Count how many lines of the data include the string "computer", then say that number and stop.
————————
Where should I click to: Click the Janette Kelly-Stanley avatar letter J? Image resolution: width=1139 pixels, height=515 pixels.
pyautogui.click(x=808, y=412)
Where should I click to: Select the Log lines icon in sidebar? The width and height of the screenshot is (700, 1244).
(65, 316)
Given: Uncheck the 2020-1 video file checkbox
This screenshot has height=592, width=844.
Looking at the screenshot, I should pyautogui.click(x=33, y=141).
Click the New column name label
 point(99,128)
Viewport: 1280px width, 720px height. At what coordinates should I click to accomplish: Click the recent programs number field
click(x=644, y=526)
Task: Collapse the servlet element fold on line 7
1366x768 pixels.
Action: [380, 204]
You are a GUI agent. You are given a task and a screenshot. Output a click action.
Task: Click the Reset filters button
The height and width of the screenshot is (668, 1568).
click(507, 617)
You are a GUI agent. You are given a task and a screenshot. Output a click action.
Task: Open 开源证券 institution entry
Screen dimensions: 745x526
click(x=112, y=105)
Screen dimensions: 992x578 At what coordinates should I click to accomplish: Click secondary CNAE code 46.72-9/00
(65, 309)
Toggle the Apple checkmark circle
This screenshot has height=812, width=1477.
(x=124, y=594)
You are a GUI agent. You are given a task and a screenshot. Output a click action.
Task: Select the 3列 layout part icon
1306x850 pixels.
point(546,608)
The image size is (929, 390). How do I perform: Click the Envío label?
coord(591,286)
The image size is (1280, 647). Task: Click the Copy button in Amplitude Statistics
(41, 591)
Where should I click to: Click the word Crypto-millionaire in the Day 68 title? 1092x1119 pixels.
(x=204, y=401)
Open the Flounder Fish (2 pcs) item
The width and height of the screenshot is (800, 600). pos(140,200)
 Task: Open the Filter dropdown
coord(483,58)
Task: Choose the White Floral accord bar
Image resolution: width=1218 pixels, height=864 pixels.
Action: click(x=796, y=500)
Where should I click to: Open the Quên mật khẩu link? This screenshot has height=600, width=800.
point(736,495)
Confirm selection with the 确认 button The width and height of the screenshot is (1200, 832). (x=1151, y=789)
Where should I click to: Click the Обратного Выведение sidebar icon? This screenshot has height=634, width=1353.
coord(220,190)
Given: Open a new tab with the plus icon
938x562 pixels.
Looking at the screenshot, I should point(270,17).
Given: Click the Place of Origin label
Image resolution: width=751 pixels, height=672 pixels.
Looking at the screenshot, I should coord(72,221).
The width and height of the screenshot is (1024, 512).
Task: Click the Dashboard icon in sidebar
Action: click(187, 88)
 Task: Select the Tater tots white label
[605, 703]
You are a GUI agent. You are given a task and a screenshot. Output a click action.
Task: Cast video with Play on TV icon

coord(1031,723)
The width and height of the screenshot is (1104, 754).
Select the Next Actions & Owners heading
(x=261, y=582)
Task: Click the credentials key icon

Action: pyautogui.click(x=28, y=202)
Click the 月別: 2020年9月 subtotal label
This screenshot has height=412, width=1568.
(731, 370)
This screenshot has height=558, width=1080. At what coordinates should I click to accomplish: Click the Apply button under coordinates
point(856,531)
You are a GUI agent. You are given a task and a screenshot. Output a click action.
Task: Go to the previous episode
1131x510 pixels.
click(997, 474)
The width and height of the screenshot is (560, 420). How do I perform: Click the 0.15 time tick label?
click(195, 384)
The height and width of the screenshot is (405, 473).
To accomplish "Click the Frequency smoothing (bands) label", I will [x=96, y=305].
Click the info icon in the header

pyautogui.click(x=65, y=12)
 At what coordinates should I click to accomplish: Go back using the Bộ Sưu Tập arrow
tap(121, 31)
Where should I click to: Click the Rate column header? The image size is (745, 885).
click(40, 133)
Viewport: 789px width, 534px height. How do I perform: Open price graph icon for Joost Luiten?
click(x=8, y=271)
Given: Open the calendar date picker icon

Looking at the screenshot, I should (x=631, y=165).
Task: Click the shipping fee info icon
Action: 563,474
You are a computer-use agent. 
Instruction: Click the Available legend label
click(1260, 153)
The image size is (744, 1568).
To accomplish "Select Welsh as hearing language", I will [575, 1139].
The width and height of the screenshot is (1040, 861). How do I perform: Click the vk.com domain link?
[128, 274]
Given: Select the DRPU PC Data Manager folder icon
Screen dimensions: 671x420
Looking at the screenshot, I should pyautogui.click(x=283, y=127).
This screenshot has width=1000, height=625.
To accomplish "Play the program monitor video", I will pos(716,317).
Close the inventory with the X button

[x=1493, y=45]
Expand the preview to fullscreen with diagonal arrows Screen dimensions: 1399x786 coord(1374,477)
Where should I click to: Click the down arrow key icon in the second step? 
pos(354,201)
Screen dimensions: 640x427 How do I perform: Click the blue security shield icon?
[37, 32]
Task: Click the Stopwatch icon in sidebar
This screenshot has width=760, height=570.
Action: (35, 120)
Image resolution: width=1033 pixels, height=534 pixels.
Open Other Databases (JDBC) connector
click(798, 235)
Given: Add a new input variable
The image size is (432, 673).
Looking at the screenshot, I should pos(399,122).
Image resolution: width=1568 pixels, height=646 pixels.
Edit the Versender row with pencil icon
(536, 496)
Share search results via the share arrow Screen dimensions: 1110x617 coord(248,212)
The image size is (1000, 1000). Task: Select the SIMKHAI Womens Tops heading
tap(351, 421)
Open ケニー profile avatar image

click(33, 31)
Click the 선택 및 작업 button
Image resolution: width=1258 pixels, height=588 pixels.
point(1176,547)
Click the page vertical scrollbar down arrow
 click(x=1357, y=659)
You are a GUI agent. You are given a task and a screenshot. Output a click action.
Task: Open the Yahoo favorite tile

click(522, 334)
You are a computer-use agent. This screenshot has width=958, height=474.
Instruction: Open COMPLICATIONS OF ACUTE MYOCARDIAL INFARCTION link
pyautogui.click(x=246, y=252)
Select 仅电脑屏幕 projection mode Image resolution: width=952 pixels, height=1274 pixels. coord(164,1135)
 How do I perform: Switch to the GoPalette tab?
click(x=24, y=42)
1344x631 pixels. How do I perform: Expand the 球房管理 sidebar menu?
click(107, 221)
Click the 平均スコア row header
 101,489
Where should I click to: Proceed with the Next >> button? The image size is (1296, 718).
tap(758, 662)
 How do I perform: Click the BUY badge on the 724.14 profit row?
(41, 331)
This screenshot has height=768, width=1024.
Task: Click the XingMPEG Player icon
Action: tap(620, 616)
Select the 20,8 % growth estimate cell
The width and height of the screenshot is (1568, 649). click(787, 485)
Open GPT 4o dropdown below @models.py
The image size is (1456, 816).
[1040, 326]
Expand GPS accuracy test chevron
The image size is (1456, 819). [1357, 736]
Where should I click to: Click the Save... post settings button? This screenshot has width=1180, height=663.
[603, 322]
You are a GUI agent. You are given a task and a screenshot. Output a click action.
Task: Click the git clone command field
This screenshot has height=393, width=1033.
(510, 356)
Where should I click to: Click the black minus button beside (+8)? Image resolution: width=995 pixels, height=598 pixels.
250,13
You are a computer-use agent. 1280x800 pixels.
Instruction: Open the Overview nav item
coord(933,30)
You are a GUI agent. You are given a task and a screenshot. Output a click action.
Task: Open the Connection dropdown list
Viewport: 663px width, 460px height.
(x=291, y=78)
————————
> **TASK ANSWER**: 3